Many studies have suggested that a diet rich in fish is good for the heart. Now there is new evidence that such a diet may ward off dementia as well. One of the largest efforts to document a connection — and the first such study undertaken in the developing world — has found that older adults in Asia and Latin America were less likely to develop dementia if they regularly consumed fish.

 

And the more fish they ate, the lower their risk, the report found. The findings appeared in the August issue of The American Journal of Clinical Nutrition.

 

The study, which included 15,000 people ages 65 and older in China, India, Cuba, Venezuela, Mexico, Peru and the Dominican Republic, found that those who ate fish nearly every day were almost 20 percent less likely to develop dementia than those who ate fish just a few days a week. Adults who ate fish a few days a week were almost 20 percent less likely to develop dementia than those who ate no fish at all.

 

“There is a gradient effect, so the more fish you eat, the less likely you are to get dementia,” said Dr.
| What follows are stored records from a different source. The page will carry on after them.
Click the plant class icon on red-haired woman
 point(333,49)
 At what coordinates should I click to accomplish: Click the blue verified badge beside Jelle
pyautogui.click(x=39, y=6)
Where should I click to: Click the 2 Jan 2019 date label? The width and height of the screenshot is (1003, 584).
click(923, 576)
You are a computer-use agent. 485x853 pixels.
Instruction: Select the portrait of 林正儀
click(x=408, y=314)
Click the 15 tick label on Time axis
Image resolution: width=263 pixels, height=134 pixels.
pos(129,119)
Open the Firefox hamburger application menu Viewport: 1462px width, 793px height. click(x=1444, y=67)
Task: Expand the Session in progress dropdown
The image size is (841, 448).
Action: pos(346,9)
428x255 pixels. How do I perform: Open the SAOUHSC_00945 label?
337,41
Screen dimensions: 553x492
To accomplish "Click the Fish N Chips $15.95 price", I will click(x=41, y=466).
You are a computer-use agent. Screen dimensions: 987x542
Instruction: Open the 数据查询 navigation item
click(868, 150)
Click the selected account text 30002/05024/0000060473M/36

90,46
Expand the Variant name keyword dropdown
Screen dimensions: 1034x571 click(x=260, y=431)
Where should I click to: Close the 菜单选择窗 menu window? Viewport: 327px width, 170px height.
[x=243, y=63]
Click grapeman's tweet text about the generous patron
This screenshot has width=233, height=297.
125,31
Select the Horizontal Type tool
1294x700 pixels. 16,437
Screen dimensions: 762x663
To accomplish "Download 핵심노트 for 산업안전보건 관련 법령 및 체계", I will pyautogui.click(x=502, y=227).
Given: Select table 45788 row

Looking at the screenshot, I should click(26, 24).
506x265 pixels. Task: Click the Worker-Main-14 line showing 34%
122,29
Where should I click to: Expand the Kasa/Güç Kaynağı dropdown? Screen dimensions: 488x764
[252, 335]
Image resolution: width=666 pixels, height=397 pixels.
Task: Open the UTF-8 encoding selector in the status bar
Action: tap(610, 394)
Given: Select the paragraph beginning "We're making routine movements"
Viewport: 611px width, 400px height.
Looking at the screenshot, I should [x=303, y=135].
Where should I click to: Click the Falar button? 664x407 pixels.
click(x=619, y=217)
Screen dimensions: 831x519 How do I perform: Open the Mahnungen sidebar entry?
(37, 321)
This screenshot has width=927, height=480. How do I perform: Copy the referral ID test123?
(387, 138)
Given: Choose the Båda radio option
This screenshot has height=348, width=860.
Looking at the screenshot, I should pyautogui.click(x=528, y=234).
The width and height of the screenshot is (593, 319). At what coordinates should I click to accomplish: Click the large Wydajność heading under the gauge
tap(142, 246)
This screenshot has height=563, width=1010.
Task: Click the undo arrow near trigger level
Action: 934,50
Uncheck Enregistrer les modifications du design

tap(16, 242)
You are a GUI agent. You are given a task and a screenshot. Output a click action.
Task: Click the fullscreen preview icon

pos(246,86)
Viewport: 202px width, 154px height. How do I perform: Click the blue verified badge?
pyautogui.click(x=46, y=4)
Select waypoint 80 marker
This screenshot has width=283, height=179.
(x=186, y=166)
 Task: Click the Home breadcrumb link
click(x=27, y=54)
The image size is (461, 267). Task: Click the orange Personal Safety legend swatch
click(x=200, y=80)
Emiliano Albanese, a clinical epidemiologist at King’s College London and the senior author of the study. “Exactly the opposite is true for meat,” he added. “The more meat you eat, the more likely you are to have dementia.” Other studies have shown that red meat in particular may be bad for the brain.

 

Fish, especially oily fish, may be protective against dementia because it is rich in omega-3 long-chain polyunsaturated fatty acids, which studies suggest may have numerous health benefits, among them anti-inflammatory properties. Omega-3 fatty acids have been shown in animal studies to reduce the build-up of atherosclerotic plaques and may also prevent the accumulation of amyloid plaques in the brain characteristic of Alzheimer’s disease, Dr. Albanese said.

 

But though numerous observational studies in the West also have indicated fish may reduce dementia risk, there is little evidence as yet from randomized controlled clinical trials, which provide the best scientific evidence but are expensive and difficult to carry out.

 

Although the new study was an observational study, Dr. Albanese suggested that since the findings are consistent both in the West and in developing countries, where the environment and lifestyle are so different, the new data lend support to the hypothesis that fish is protective against dementia.

 

Most of the elderly surveyed in the study lived with extended families, and those seniors who had electricity and indoor plumbing, or several assets like a car, a phone, a TV or a refrigerator were considered relatively well off.

 

Researchers assessed the dietary habits of 14,960 study participants by going door-to-door to do face-to-face interviews, and they diagnosed dementia by using culturally validated criteria. The data were adjusted to account for differences in such variables as sex, age, education, income, smoking and physical health.